Ajang Ahmad Haris, seorang aktivis yang mendukung pasangan calon nomor 02 di Pilkada Garut 2024, menyuarakan kritik tajam terhadap dugaan penyalahgunaan anggaran terkait sewa rumah jabatan Wakil Bupati Garut yang melibatkan dr. Helmi Budiman. Kasus ini, yang telah dilaporkan ke Kejaksaan Tinggi Jawa Barat, memunculkan kekhawatiran mengenai pelanggaran prinsip dasar transparansi dan akuntabilitas dalam pengelolaan keuangan negara.
Dalam pandangan Ajang, fasilitas rumah dinas bagi pejabat pemerintah dirancang untuk mendukung kelancaran tugas mereka secara efisien dan efektif. Ketika fasilitas ini sudah tersedia dan dianggarkan, setiap keputusan untuk menyewa tempat lain harus memiliki alasan yang sah dan selaras dengan aturan yang berlaku. Mengabaikan hal ini, menurut Ajang, berpotensi merusak prinsip efisiensi dan pengelolaan keuangan publik yang baik.
Ajang menegaskan bahwa, “Penggunaan anggaran negara seharusnya selalu mencerminkan prinsip-prinsip transparansi dan akuntabilitas. Jika rumah dinas sudah tersedia dan memenuhi kebutuhan jabatan, maka tidak ada pembenaran untuk menggunakan anggaran pada sewa rumah lain. Ini bisa dilihat sebagai pemborosan yang tidak perlu dan bahkan penyalahgunaan wewenang.”
Ajang juga mengingatkan akan pentingnya tata kelola pemerintahan yang baik, di mana setiap rupiah dari dana publik harus dipertanggungjawabkan dengan jelas.
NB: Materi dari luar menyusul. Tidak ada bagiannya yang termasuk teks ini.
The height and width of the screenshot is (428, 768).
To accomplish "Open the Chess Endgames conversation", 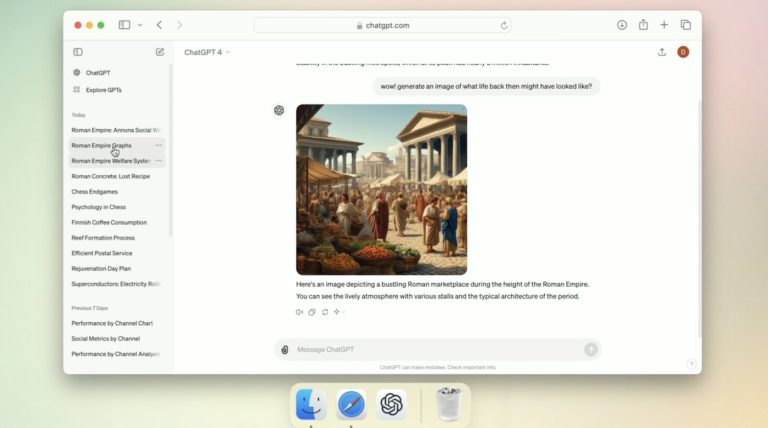I will click(94, 191).
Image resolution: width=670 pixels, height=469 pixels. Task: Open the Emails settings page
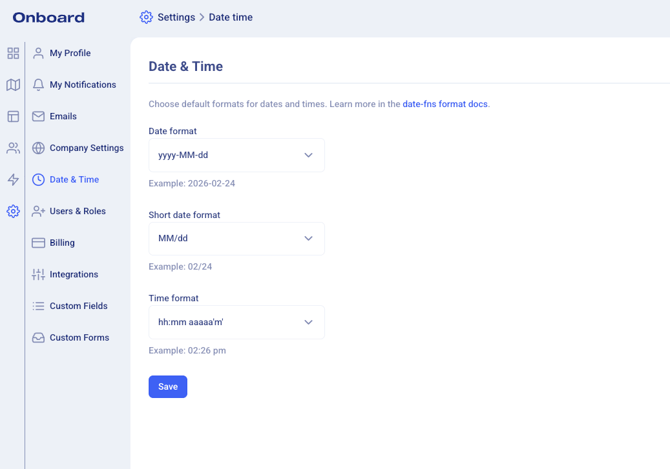63,116
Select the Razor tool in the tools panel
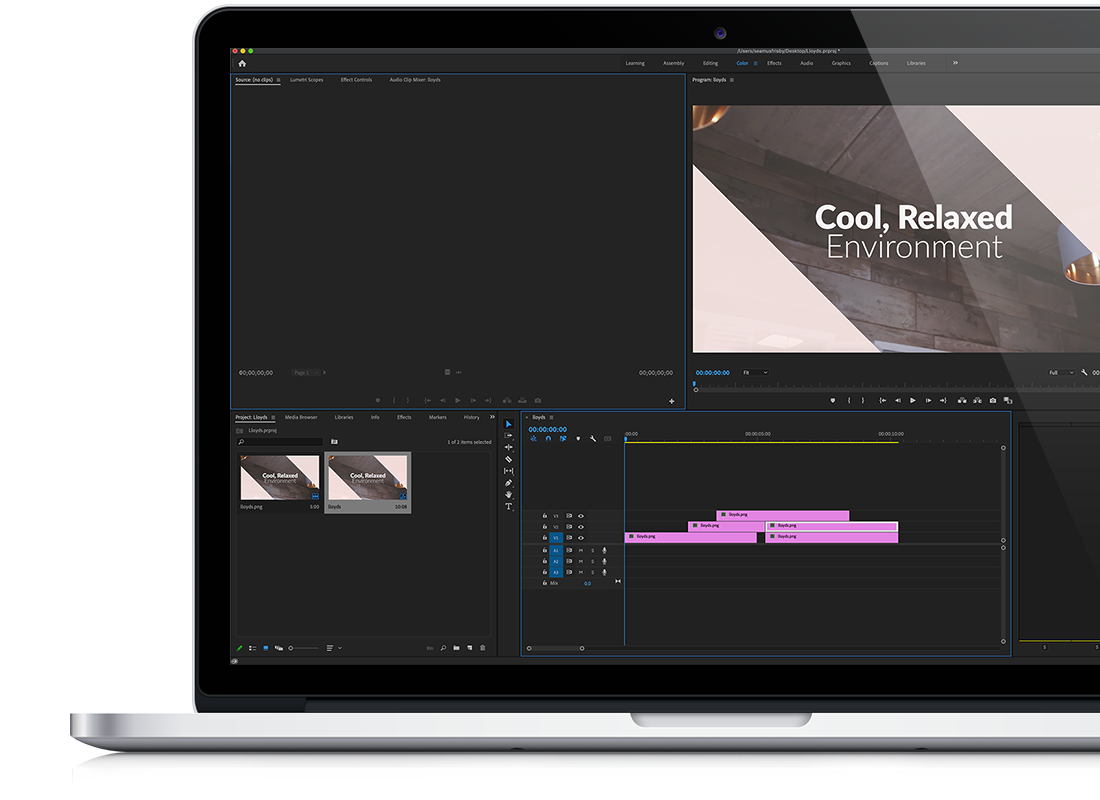 (x=508, y=459)
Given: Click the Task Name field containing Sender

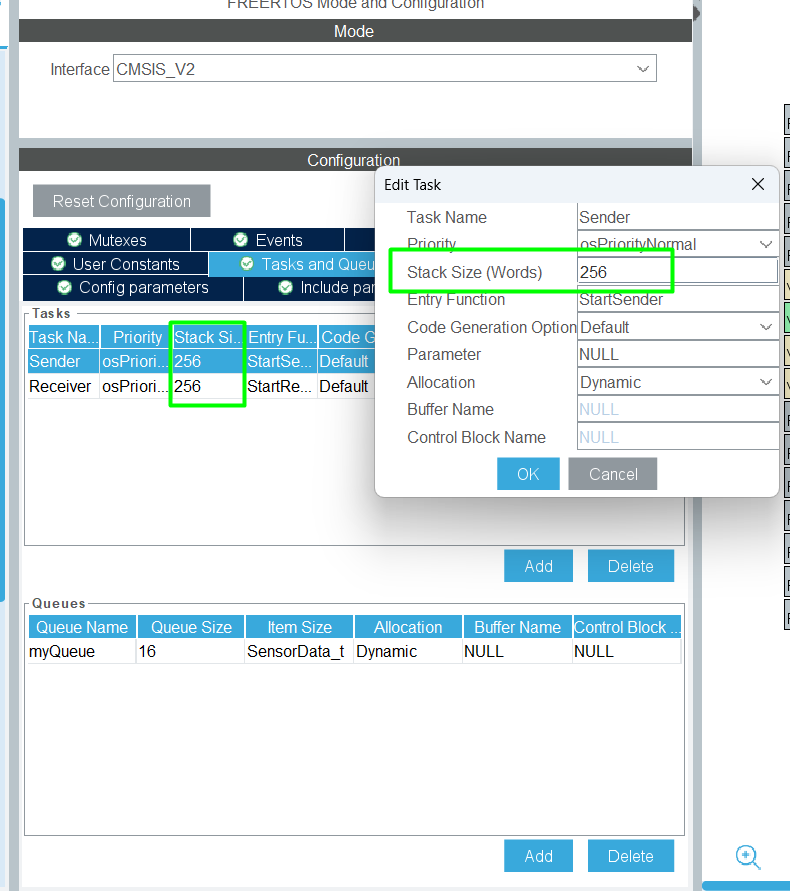Looking at the screenshot, I should [x=676, y=217].
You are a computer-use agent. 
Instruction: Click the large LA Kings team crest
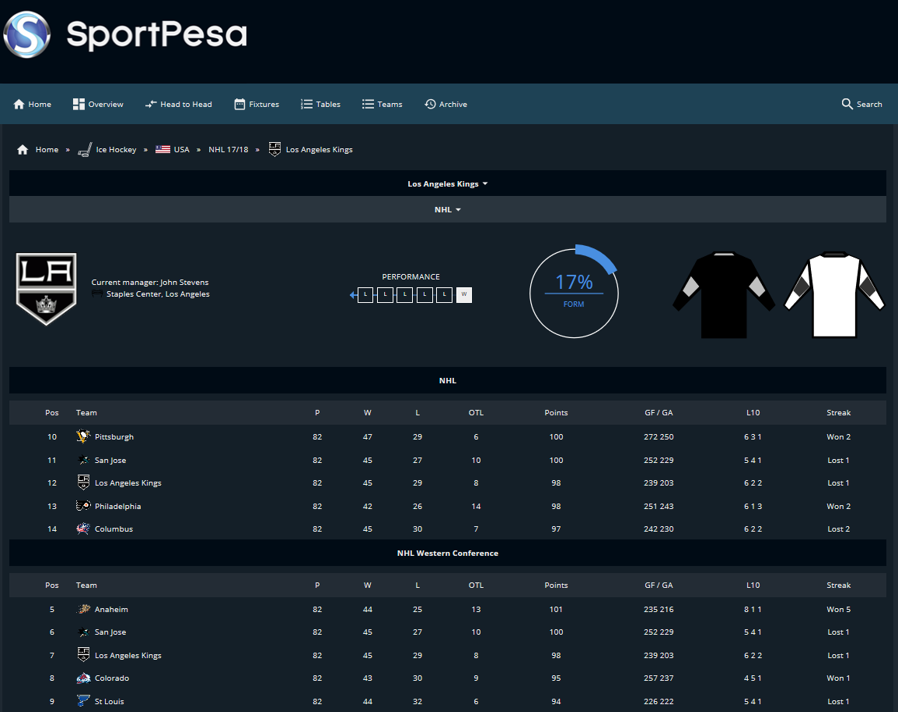[x=46, y=288]
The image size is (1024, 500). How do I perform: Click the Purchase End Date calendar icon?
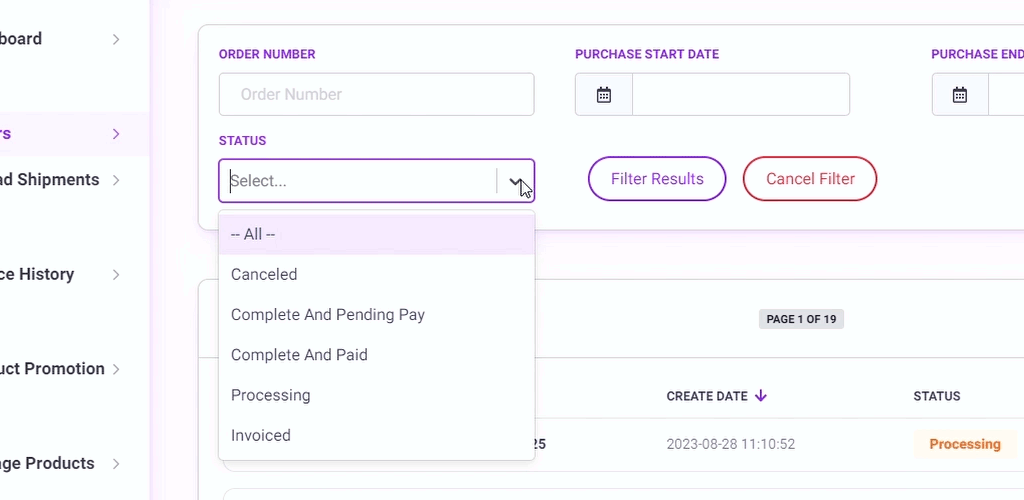point(959,95)
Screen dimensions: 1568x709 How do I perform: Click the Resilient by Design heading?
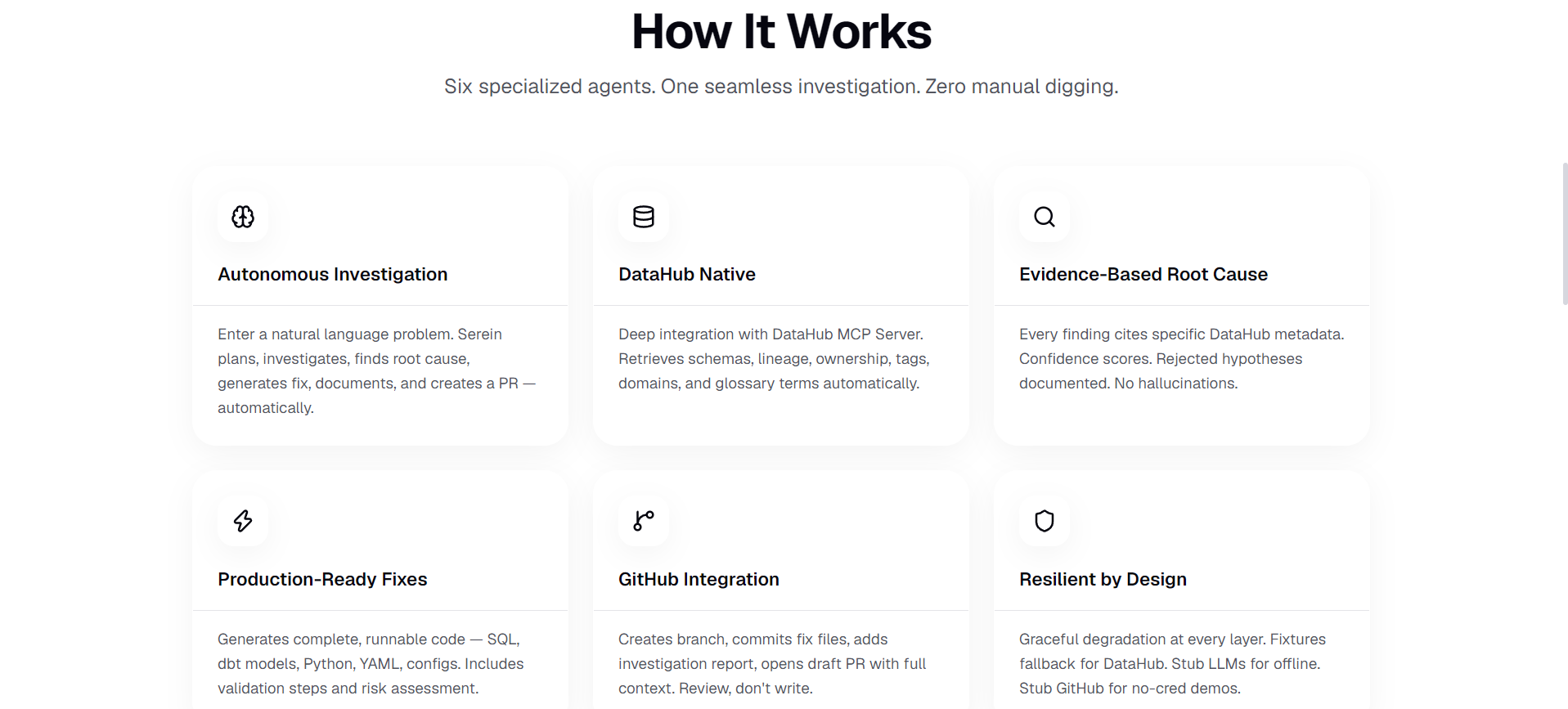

Baginya, alokasi anggaran yang tidak sesuai peruntukannya merupakan pelanggaran serius terhadap prinsip good governance. “Ini bukan sekadar soal kenyamanan pribadi pejabat, tetapi menyangkut kepentingan publik yang jauh lebih besar,” tegasnya.
Lebih dari itu, Ajang menyoroti dimensi moral dalam masalah ini. Dengan kondisi ekonomi dan infrastruktur dasar masyarakat yang masih membutuhkan perhatian besar, anggaran negara harus diarahkan untuk kesejahteraan rakyat. “Menggunakan dana publik untuk kepentingan pribadi, seperti sewa rumah yang lebih mewah, menunjukkan ketidakpekaan terhadap masalah yang dihadapi masyarakat. Seharusnya prioritas utama adalah membantu warga yang masih tinggal di rumah tidak layak huni,” lanjutnya.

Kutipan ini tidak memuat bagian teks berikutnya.